_Required work_. Below are the records; copy every line in them that holds the string "title".

Provided entries below:

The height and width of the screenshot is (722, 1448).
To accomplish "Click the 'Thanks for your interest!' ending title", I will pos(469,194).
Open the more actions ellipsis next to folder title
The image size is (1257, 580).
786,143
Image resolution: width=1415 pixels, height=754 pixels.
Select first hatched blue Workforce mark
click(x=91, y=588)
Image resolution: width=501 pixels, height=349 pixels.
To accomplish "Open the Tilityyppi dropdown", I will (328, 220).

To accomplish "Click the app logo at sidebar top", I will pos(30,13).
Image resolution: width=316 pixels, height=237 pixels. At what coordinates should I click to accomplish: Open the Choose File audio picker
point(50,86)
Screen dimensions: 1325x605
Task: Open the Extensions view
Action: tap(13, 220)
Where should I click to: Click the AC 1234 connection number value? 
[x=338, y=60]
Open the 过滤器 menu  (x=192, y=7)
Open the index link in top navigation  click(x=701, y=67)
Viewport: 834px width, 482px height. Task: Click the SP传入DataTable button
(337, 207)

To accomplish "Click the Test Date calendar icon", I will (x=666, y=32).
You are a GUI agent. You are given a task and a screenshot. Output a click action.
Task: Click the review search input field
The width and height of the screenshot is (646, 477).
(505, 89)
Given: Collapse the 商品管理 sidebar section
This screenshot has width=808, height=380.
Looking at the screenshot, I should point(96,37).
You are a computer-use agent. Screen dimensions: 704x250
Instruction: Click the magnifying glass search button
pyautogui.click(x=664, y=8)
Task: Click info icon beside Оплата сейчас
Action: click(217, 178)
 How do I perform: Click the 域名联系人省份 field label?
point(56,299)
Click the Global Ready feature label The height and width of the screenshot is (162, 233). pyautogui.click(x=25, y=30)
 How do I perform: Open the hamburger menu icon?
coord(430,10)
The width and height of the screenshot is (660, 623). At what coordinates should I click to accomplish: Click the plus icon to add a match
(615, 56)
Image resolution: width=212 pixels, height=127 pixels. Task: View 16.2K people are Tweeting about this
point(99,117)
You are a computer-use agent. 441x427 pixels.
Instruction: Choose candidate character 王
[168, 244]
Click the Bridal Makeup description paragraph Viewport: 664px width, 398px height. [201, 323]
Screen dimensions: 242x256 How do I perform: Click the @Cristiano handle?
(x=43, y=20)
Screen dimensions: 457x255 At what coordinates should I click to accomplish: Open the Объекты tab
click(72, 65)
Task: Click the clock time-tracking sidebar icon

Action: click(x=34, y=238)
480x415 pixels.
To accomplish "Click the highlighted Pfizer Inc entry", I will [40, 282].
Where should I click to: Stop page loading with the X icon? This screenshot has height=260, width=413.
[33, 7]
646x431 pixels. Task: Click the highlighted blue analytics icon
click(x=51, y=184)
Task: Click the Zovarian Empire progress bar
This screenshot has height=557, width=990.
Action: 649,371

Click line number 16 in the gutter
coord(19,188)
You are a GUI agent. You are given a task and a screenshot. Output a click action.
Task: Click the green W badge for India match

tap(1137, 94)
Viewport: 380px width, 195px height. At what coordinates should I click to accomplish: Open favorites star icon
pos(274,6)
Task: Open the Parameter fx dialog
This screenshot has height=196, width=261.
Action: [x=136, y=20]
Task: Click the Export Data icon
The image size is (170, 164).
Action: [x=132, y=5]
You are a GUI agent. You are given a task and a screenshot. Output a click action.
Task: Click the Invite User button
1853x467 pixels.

End of Provided entries.

_Answer to the exercise_.
To accomplish "Click the 'Thanks for your interest!' ending title", I will pos(469,194).
Open the more actions ellipsis next to folder title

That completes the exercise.